Don’t know if that’s true for all backends, but normally you shouldn’t see properly named chunks that are partially uploaded, as upload first happens into temp file, which is renamed into a proper chunk name on completion. So exhaustive prune may preemptively dump partially uploaded file from a concurrent upload, but it will only lead to failing on chunk upload as on rename partially uploaded chunk won’t be there. It shouldn’t leave partial chunks that are properly named. But again, I could be wrong here for some backends, I don’t know.

Droolio · 23 April 2023 21:48

This is what I meant by Duplicacy not ‘handling’ zero byte chunks. From the way OP phrased his question, it sounded like he thought it’d remove them because they were zero bytes.

Under normal circumstances, regardless of backend, you shouldn’t end up with 0 byte chunks (or snapshots) that aren’t .tmp files. From experience, this is a bad situation to be in.

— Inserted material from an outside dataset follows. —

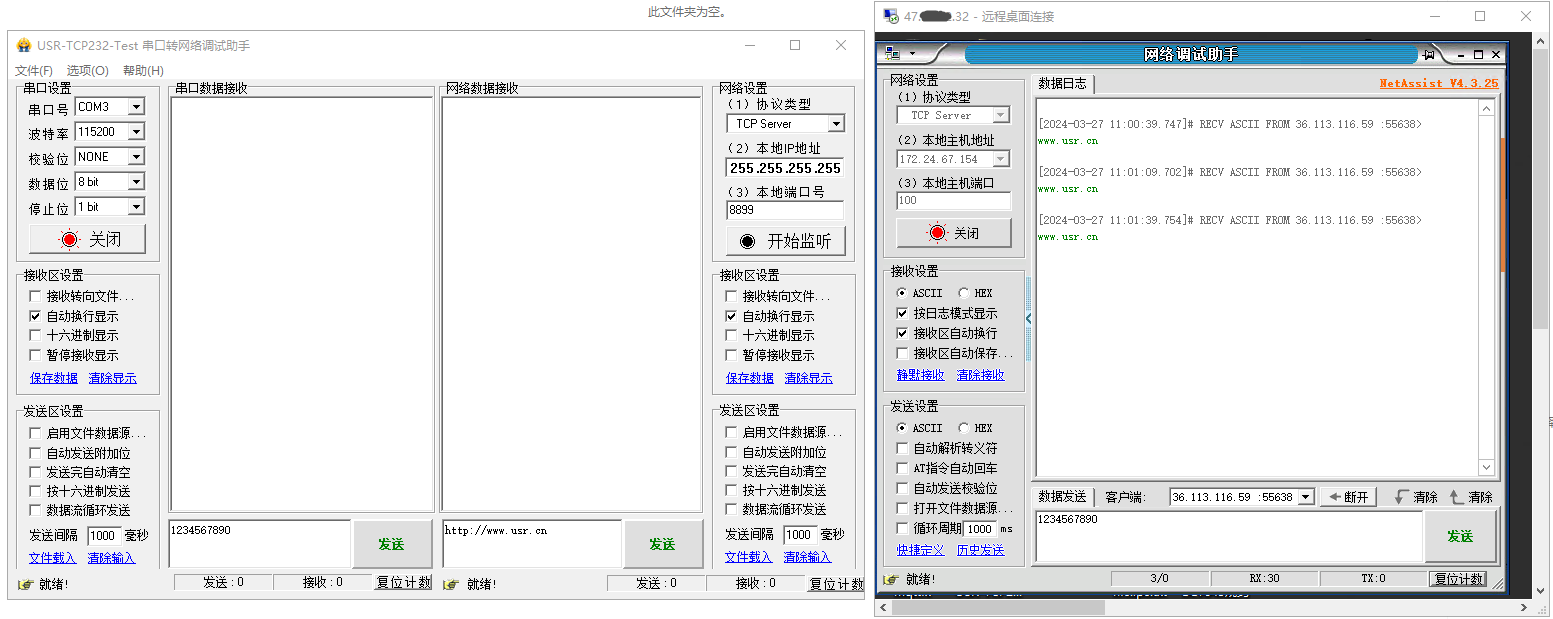The width and height of the screenshot is (1553, 619).
Task: Toggle 按日志模式显示 checkbox in NetAssist
Action: [903, 314]
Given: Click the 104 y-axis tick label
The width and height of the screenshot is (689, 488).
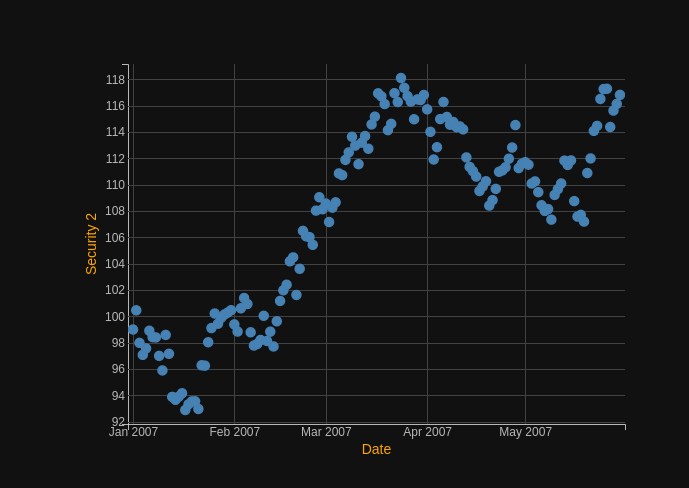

Agreed 100% with that but either way, neither check or prune fill fix a storage where you have 0 byte chunks laying about, and it’s best not to assume a normal prune will take care of it - because it very likely wouldn’t. If, after you’ve pruned and checked, and you still have 0 byte files - you should delete them manually, because Duplicacy won’t tell you they’re corrupt unless you attempt to read the chunk content (restore, check -files etc.). This was the point I was making.

system · 3 May 2023 21:48

This topic was automatically closed 10 days after the last reply. New replies are no longer allowed.